El águila fue asociada, en los textos de la Antigüedad, a Zeus-Jú­piter como su atribu­to; en otras ocasiones inclu­so identificándose con él. Zeus había recibido los rayos de los cíclopes al liberarlos del Tártaro, obteniendo así el dominio sobre el cielo y sobre los dioses y los hombres como rey. Ambos atribu­tos del dios, el águila y los rayos, servían para identificarle. El águila, además, según Plinio, era la única ave que jamás había sido aniquilada por los rayos y por tanto la única que podría portar las armas de Jú­piter. (3)

Así, estas águilas representan al mismo tiempo la protección de Dios -la propia águila que no sufre con los rayos, sentido con el cual se pintó un águila semejante portando el escudo de la arquidiócesis de México en una de las pinturas de Cristóbal de Villapando en la sacristía de la catedral metropolitana- y la justicia divina -las flechas- que supone también el justo castigo:

Nótese, pues, que el águila se apellida armadora de Júpiter, aludiendo a la ficción gentílica, que con rayos en la mano pintaba a este fabuloso Dios, y que los arroja a quien y como quería. Más al águila, o a los que acudían a su amparo, jamás hería. La razón ya la apuntamos, diciendo que el águila llevaba las armas de Júpiter. Más dejando lo fabuloso, el verdadero Dios es Cristo, que con rayos en la mano amenaza al mundo, cuando truena y relampaguea. (4)

En los libros de emblemas, que muchos pintores de la época utilizaban para extraer símbolos que incorporaban a sus obras, el águila y los rayos aparecen con relativa frecuencia. Por ejemplo, en las Empresas morales de Juan de Borja se muestra el águila jupiterina dentro de un marco renacentista (que recuerda a los que rodean las escenas menores de las pinturas arroyozarqueñas), con el lema "DIVINAE VINDICTAE", que significa "de la venganza divina", haciendo alusión a la justicia punitiva de Dios. En el sentido de la protección, en la misma obra de Borja aparecen unas alas de águila acompañadas del haz de rayos y la leyenda "PROCVL" que significa "lejos".
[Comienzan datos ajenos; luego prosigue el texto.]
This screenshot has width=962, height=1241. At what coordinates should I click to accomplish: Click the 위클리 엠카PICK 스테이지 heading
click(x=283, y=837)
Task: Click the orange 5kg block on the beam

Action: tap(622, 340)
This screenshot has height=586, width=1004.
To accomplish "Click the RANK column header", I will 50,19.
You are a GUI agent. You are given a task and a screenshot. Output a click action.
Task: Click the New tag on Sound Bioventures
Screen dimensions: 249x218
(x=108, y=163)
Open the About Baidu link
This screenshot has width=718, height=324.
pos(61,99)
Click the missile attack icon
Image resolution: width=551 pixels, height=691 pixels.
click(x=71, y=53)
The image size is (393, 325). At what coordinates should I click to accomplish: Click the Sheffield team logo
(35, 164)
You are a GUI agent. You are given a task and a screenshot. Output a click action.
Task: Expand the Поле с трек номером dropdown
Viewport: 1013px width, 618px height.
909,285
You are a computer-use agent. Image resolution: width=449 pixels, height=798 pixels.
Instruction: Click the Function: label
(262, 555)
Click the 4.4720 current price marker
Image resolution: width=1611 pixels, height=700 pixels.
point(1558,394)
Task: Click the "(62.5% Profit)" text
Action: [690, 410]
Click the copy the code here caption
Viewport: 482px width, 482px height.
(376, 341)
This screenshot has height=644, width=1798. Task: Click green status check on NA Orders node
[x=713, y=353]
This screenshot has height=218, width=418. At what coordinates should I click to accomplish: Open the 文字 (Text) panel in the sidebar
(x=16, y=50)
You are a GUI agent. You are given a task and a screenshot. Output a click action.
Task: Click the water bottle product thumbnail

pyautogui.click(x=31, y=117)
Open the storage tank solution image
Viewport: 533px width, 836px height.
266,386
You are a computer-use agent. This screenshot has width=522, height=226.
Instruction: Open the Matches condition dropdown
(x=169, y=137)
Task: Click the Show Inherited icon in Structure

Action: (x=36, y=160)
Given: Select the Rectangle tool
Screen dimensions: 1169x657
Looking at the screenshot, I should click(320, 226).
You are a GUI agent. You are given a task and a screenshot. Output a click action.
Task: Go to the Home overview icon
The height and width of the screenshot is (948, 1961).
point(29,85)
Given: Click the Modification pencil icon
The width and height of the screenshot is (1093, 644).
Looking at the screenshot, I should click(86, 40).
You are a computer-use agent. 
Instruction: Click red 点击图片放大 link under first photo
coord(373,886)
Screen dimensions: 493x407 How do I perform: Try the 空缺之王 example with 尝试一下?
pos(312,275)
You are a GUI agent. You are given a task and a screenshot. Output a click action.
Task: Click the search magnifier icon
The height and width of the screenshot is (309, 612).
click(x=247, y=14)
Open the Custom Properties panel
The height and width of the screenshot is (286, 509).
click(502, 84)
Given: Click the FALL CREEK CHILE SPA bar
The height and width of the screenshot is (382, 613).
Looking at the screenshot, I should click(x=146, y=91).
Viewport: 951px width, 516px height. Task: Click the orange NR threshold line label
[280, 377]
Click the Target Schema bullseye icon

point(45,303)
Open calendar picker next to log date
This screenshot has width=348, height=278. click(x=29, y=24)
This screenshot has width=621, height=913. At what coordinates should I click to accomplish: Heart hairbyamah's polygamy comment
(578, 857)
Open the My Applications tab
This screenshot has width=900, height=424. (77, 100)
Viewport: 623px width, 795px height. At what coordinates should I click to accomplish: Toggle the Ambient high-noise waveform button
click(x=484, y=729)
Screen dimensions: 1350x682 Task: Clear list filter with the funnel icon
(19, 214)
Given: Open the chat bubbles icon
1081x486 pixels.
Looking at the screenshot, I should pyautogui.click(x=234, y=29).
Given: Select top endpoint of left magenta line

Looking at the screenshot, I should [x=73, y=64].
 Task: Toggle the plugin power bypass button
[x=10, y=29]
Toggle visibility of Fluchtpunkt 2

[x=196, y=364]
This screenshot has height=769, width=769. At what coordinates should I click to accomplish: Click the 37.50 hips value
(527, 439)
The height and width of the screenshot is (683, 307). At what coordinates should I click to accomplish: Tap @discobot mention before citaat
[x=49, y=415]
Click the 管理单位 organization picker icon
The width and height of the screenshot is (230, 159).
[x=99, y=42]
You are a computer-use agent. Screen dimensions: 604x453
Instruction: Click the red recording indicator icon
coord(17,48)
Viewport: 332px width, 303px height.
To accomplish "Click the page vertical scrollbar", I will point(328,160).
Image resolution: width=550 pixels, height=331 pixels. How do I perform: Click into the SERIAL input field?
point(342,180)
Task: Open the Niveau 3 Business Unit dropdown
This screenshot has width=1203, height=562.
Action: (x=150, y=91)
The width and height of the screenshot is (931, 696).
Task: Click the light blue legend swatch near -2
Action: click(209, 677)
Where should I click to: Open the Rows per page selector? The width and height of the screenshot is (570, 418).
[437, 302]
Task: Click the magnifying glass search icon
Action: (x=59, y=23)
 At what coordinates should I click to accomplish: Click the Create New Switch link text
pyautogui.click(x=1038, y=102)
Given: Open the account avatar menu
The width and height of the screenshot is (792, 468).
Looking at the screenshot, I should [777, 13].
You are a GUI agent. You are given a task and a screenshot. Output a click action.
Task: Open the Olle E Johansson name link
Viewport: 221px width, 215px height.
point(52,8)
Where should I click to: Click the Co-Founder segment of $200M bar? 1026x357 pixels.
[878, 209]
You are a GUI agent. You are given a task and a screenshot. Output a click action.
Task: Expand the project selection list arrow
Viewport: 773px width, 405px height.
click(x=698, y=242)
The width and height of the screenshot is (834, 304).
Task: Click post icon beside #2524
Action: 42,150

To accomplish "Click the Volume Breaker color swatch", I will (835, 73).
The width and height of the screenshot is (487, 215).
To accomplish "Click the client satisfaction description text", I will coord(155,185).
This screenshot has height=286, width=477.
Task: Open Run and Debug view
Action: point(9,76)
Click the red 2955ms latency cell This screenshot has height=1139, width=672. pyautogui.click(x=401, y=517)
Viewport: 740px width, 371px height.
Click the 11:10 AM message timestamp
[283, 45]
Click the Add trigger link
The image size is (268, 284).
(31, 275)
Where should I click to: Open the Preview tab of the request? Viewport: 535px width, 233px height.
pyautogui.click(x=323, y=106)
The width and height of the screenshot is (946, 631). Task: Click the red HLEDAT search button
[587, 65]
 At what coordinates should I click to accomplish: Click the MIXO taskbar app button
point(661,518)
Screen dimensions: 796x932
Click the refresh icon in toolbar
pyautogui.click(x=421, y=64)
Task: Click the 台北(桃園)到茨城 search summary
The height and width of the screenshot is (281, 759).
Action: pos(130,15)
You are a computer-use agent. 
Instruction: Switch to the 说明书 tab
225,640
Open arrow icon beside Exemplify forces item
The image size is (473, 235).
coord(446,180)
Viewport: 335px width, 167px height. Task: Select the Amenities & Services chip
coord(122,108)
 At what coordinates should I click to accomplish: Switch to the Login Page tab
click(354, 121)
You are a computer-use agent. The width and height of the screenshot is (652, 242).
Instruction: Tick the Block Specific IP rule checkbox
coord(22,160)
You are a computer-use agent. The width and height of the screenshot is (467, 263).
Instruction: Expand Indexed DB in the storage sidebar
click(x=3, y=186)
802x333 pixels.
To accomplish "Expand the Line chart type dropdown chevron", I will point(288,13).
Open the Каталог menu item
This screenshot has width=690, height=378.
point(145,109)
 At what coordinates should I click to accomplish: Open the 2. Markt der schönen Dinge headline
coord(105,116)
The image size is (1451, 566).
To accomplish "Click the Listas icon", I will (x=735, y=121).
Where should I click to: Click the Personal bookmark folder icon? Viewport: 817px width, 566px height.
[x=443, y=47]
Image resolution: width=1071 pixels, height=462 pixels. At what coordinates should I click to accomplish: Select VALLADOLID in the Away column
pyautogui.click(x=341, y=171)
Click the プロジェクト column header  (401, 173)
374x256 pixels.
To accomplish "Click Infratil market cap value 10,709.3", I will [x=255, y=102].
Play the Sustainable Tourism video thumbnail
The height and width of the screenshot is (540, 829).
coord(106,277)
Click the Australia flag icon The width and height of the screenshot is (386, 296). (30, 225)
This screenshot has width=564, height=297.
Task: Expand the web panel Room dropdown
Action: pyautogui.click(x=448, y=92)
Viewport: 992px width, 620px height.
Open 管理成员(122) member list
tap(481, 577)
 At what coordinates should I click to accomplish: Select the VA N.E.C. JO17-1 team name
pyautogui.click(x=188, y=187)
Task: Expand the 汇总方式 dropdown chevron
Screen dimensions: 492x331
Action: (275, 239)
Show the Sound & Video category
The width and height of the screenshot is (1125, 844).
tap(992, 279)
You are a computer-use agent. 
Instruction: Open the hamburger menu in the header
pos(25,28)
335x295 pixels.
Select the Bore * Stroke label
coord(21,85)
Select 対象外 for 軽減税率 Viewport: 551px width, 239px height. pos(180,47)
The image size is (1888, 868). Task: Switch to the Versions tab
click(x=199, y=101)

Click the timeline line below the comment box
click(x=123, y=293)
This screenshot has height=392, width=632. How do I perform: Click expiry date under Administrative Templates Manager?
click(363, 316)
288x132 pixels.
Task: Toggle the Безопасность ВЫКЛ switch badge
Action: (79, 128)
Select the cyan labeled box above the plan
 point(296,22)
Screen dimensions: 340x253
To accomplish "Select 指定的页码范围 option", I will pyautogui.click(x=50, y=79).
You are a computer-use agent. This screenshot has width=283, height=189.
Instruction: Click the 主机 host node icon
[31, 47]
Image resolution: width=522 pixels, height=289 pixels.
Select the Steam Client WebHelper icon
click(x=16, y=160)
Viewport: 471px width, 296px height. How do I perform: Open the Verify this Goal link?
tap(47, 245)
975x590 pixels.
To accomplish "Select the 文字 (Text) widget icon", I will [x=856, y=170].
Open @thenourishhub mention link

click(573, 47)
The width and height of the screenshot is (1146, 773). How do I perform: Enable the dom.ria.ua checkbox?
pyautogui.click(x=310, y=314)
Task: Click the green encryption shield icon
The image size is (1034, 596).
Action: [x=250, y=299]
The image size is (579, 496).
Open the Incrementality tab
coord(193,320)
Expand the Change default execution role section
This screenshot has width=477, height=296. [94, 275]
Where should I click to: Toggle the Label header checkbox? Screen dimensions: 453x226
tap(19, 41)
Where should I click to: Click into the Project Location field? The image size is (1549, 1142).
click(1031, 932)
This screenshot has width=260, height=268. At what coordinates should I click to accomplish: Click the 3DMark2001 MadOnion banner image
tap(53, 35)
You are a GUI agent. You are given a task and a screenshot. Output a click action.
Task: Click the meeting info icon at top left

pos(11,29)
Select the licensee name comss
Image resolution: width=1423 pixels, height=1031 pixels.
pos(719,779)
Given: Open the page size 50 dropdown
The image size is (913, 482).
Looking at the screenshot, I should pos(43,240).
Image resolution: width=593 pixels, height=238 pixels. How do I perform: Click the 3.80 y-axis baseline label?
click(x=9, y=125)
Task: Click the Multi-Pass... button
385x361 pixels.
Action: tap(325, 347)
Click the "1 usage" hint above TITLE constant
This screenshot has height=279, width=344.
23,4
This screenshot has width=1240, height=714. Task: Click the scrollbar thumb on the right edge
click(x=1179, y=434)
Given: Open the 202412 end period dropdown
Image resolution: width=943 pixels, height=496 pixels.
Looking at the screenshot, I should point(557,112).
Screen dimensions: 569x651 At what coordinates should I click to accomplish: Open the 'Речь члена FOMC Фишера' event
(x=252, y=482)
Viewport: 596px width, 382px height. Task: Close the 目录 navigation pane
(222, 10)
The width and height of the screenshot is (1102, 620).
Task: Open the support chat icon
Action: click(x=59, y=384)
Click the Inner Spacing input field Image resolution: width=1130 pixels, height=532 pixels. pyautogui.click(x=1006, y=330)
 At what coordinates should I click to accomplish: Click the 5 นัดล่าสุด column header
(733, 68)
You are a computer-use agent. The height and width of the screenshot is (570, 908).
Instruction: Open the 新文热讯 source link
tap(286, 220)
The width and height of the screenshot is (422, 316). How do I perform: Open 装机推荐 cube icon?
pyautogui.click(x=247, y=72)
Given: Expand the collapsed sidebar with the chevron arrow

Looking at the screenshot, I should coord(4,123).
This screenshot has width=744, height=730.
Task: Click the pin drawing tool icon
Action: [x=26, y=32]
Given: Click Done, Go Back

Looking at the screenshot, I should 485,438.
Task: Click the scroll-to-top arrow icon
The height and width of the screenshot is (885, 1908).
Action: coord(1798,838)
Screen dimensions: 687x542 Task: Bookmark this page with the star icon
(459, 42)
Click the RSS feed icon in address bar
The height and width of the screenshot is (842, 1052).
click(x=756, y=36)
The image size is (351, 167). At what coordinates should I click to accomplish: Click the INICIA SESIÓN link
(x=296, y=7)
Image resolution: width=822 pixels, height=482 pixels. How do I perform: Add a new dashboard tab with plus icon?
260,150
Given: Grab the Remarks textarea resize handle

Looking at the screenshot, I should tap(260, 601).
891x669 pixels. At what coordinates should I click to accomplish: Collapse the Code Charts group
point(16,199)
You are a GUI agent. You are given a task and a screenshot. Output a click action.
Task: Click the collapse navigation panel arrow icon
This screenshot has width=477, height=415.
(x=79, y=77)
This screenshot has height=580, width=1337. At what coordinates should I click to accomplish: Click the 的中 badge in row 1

Estos emblemas de águilas no dejan ya duda de la intención de la serie pictórica de Arroyozarco: se trata de un conjunto de obras encargadas con la intención explícita de servir a los feligreses para rogar a los santos incluidos en ella su intercesión ante Dios para que los librara de los rayos, vistos como arma de Dios para ejecutar su justicia. Significativamente, la única águila que no lleva el haz de rayos en la garra es la izquierda del óleo de santa Bárbara (la otra del mismo cuadro no es visible por el deterioro), que en cambio dirige su mirada al interior del cartucho, pues ha soltado ya el rayo que castigará al padre de la mártir.

** Las iniciales que parecen ser "F M P" podrían aludir a Francisco Martínez, del que se ha escrito que no era tan original como pintor aunque muy activo y polifacético, fue también ensamblador y dorador, y solicitado retratista, en particular de monjas coronadas.

(1) Fray Juan Agustín de Morfi. Viaje de indios y diario de Nuevo México, Porrúa, México, 1935, p. 29

(2) Isidoro de Gelves. Historia de la vida de Sta. María Magdalena, Imprenta de Benito Cano, Madrid, 1786, p. 203-205.

(3) Inmaculada Rodríguez Moya, "El llanto del Águila Mexicana: los jeroglíficos de las reales exequias por la reina Bárbara de Braganza en la Catedral de México", en Anales del Instituto de Investigaciones Estéticas, vol. XVIII, no. 88, primavera, 2006, México, UNAM, p. 131-132.

(4) Fray Jaime Barón, Remedio universal de todas las necessidades y trabajos: el rosario de Maria Santísima, madre de Dios y de pecadores, Tomo I, Zaragoza, Imprenta Real de Luis de Cueto, 1732, p. 214.